REQUIREMENT:
Copy out the entries exactly, from the first line to the last.

Stored data entries:
>>>>

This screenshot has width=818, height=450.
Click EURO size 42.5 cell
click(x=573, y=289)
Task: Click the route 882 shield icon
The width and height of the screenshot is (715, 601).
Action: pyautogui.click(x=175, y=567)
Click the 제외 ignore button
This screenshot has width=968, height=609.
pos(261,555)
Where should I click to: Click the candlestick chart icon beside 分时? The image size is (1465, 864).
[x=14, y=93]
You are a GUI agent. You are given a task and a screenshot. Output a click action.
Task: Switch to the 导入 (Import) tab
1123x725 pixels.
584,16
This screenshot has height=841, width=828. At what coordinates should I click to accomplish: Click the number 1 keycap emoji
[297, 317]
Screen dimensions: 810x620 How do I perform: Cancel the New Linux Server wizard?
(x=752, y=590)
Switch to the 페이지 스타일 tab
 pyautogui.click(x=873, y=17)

<<<<

ANSWER BELOW:
This screenshot has width=818, height=450.
Click EURO size 42.5 cell
click(x=573, y=289)
Task: Click the route 882 shield icon
The width and height of the screenshot is (715, 601).
Action: pyautogui.click(x=175, y=567)
Click the 제외 ignore button
This screenshot has width=968, height=609.
pos(261,555)
Where should I click to: Click the candlestick chart icon beside 分时? The image size is (1465, 864).
[x=14, y=93]
You are a GUI agent. You are given a task and a screenshot. Output a click action.
Task: Switch to the 导入 (Import) tab
1123x725 pixels.
584,16
This screenshot has height=841, width=828. At what coordinates should I click to accomplish: Click the number 1 keycap emoji
[297, 317]
Screen dimensions: 810x620 How do I perform: Cancel the New Linux Server wizard?
(x=752, y=590)
Switch to the 페이지 스타일 tab
 pyautogui.click(x=873, y=17)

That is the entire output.